The world has evolved beyond the bias the female being the only responsible factor when it comes to fertility or infertility; decades ago, whenever there was delay in conception, the fault was invariably the females’.
Countless research and tests carried out made widely known the notion that the presence of the sperm doesn’t automatically depict that the man is fertile; “are the sperms fertile?” became a more fitting question. Fertility testing involves both partners. While we may think of pregnancy as happening in the woman’s body, it takes two to conceive.
The woman releases a fertile egg, the man sends in a fertile sperm. Fertility tests are an essential part of fertility evaluation and treatment. Through testing, your doctor can possibly discover what’s preventing you and your partner from achieving pregnancy. Although this might primarily have to do with one or the other partners in a couple such as erectile dysfunction in men, and vaginismus in women; oftentimes, sexual dysfunction must be addressed by assessing both partners.
While we often associate infertility with women, this distressing condition is just as likely to be caused by issues in the male partner. According to the American Society of Reproductive Medicine (ASRM), 25% of all infertile cases have one or more contributing infertility factors. For instance, the ASRM reports that 40% of infertility cases are due to male factor infertility while 25% of female infertility is due to abnormal ovulation.

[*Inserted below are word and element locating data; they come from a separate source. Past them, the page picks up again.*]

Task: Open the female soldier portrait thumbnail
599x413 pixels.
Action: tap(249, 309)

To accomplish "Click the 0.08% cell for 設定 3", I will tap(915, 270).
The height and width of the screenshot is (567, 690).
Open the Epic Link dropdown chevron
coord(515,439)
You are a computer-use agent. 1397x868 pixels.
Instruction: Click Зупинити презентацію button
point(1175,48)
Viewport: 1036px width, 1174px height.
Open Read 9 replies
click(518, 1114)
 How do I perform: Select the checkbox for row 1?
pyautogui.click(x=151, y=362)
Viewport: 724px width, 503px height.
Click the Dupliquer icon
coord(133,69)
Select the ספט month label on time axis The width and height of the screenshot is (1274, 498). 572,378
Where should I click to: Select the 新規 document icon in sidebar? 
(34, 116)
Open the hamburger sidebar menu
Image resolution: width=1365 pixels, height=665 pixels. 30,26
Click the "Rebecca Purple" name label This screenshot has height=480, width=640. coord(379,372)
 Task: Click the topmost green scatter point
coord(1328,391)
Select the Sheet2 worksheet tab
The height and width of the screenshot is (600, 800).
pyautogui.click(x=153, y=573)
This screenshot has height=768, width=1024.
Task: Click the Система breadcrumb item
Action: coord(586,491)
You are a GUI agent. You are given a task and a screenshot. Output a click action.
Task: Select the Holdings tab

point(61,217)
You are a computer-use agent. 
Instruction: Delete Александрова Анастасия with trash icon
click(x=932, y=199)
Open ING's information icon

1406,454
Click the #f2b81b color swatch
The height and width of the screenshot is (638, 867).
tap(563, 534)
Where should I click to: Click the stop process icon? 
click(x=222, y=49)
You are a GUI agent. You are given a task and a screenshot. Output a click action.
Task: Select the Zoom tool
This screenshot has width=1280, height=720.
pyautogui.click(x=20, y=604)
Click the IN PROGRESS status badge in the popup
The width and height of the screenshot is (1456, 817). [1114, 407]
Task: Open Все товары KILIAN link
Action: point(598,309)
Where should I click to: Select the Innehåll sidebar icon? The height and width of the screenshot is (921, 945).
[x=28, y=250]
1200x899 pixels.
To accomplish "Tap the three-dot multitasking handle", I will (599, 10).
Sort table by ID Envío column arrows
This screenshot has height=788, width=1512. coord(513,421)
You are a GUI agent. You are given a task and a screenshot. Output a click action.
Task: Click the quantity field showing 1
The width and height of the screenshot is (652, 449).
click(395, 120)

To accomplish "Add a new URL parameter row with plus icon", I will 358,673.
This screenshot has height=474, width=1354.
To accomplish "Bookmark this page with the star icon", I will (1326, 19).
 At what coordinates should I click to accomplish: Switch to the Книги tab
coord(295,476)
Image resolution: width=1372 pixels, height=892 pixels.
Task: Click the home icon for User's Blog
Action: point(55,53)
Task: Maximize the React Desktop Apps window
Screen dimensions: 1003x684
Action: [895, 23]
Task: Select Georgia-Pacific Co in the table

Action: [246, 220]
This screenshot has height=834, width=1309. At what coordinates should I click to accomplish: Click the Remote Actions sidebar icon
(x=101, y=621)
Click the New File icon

A third of the time, fertility problems are found in men, a third of the time in women and a third of the time in both partners. The ability of a sperm to penetrate a human egg is an important issue. Low sperm counts and low motility on the Semen Analysis can often predict whether the sperm that are present are sufficient in numbers and activity to reach the eggs, and then bind to and penetrate them.
A thorough fertility evaluation will take into account the physical health and medical history of both the female and male partner, as well as the age of the female partner, which is always considered a crucial factor.
In rare cases, some men with completely normal Semen Analysis numbers may be found to have sperm that cannot bind to human eggs. Unfortunately, this is usually discovered only during IVF.
Your regular gynecologist may do some basic testing. Or, you may be referred to a reproductive endocrinologist (a doctor specializing in fertility) or a urologist (for male infertility) for more thorough fertility testing.